WHAT TO PRODUCE: Pick out every line below that contains the string "width", matching case exactly.

[start of DATA FOR THIS EXERCISE]

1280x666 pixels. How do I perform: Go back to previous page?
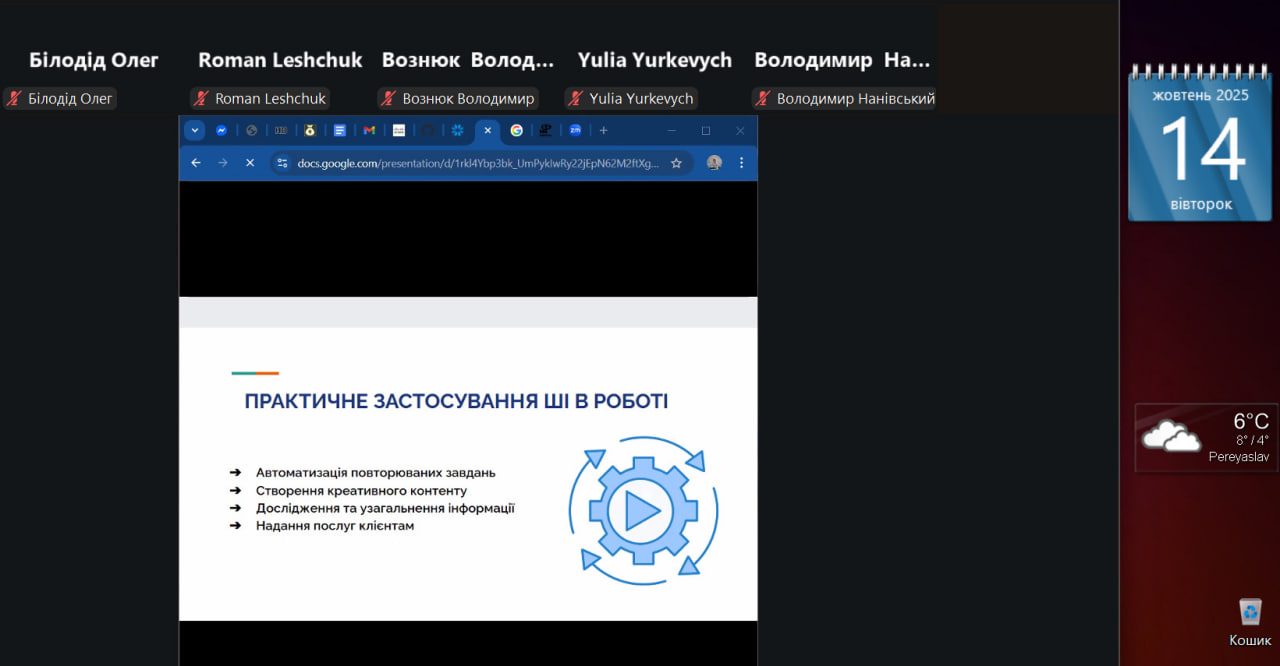coord(196,163)

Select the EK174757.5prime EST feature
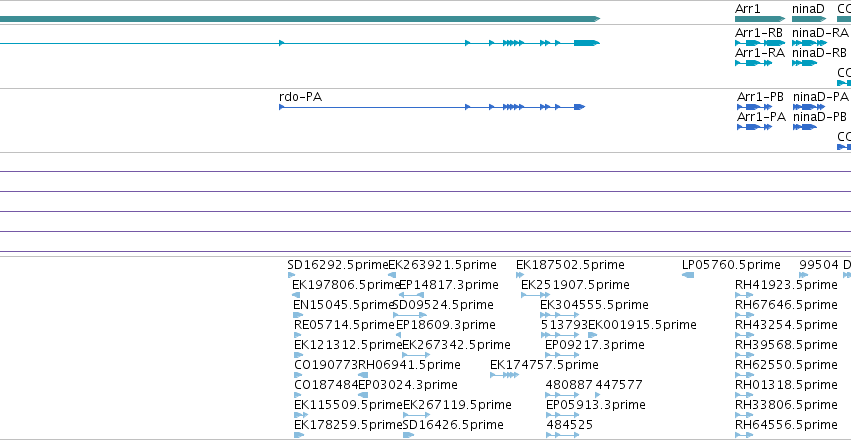505,375

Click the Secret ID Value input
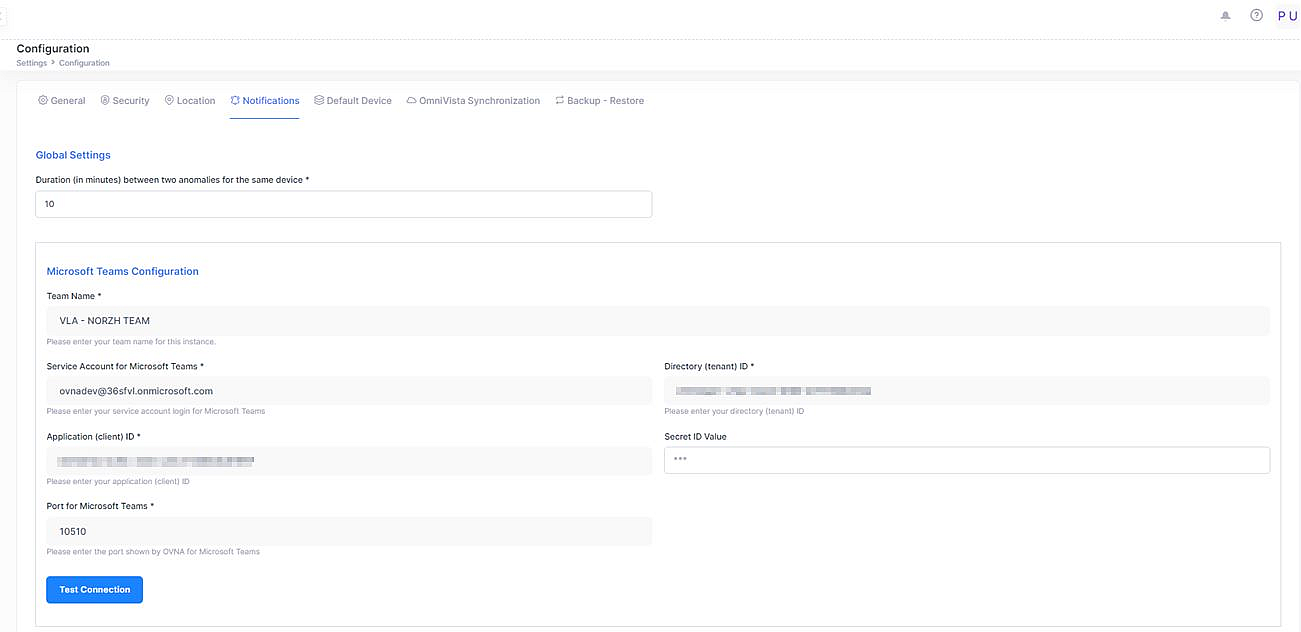click(966, 460)
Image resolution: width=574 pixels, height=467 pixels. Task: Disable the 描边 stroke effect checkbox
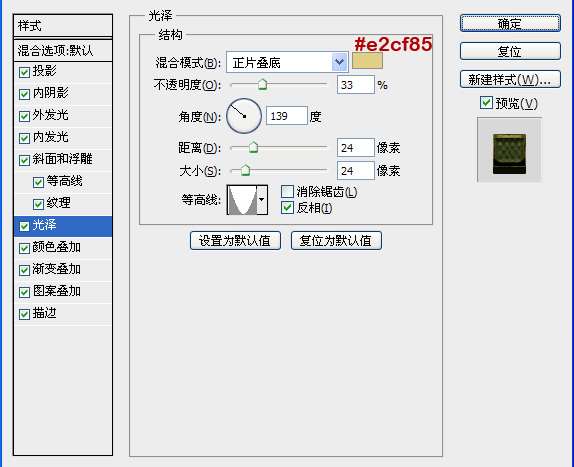click(x=24, y=314)
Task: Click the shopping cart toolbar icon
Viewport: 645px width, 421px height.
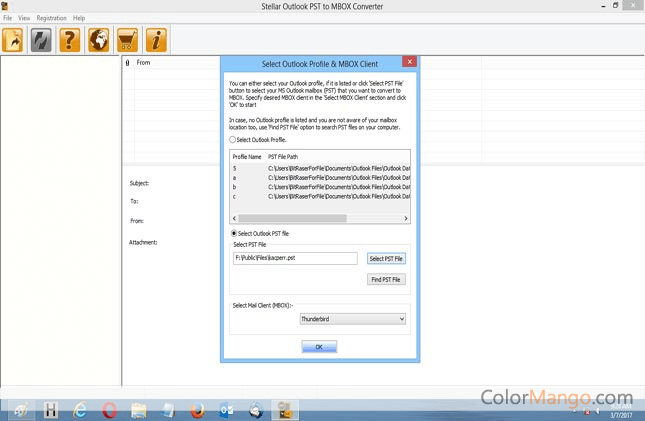Action: (127, 40)
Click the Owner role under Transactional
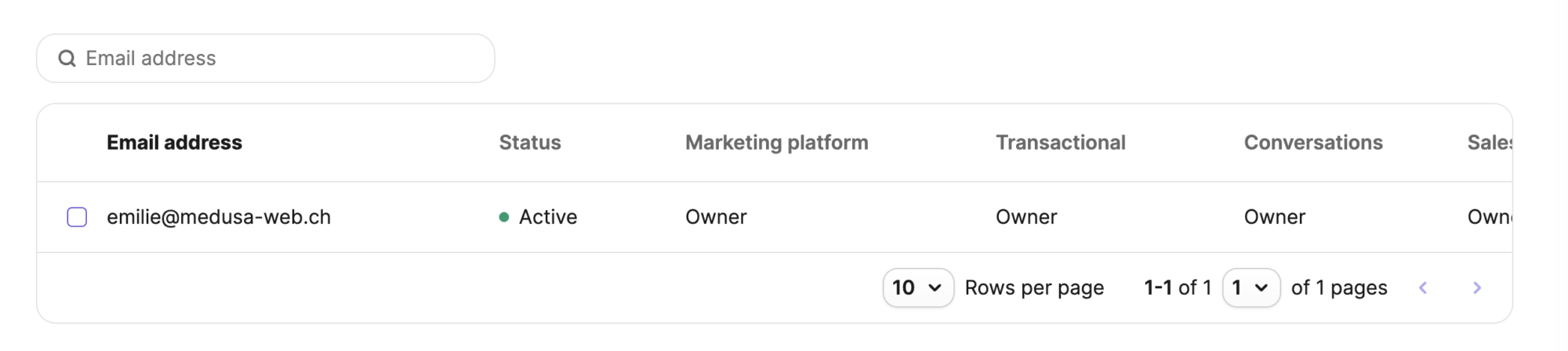1568x351 pixels. pos(1026,217)
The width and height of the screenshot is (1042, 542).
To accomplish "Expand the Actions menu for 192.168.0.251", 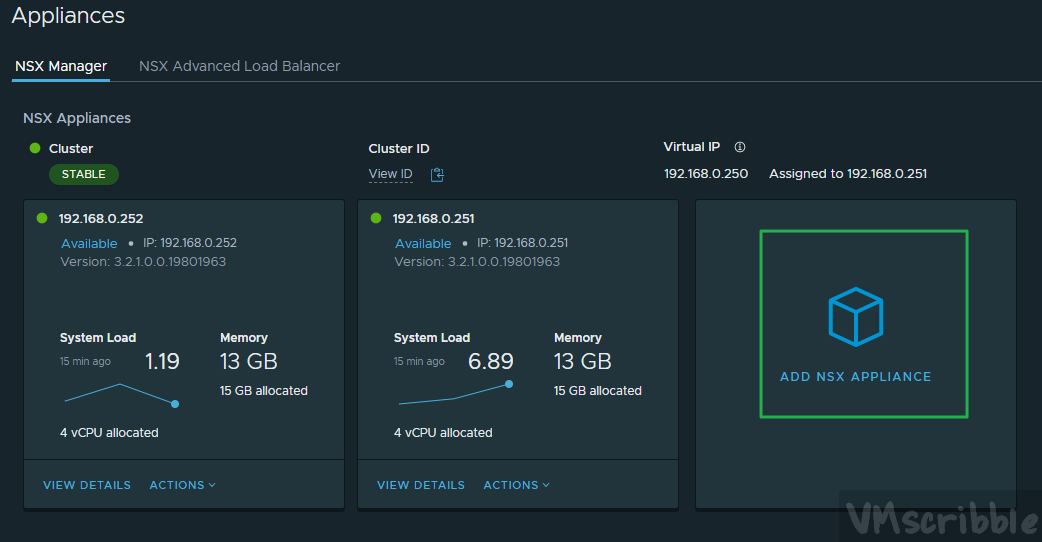I will pos(516,485).
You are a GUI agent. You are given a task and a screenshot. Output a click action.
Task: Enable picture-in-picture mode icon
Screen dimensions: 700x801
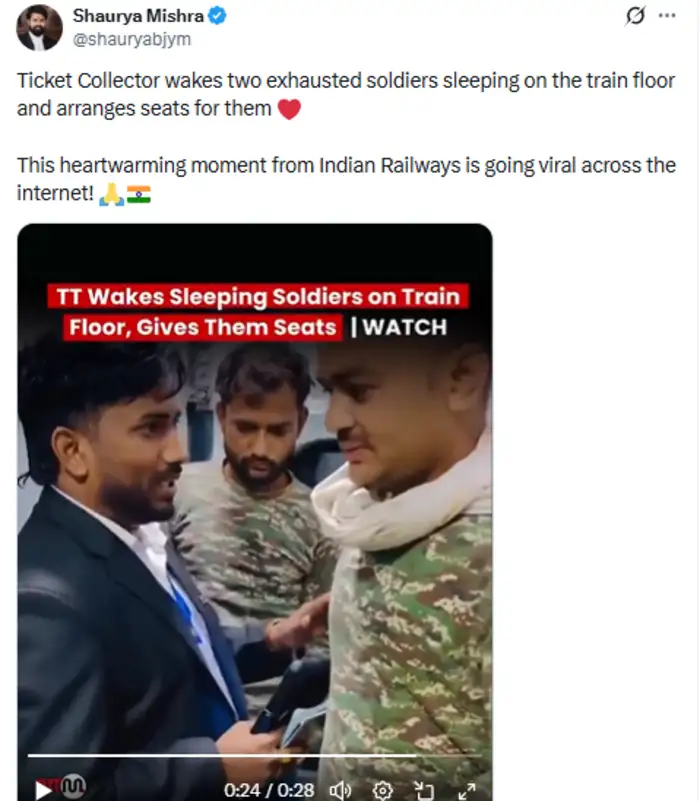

[end of DATA FOR THIS EXERCISE]

ANSWER FOR THIS EXERCISE:
Image resolution: width=574 pixels, height=467 pixels. Task: Disable the 描边 stroke effect checkbox
Viewport: 645px width, 421px height.
The width and height of the screenshot is (1042, 542).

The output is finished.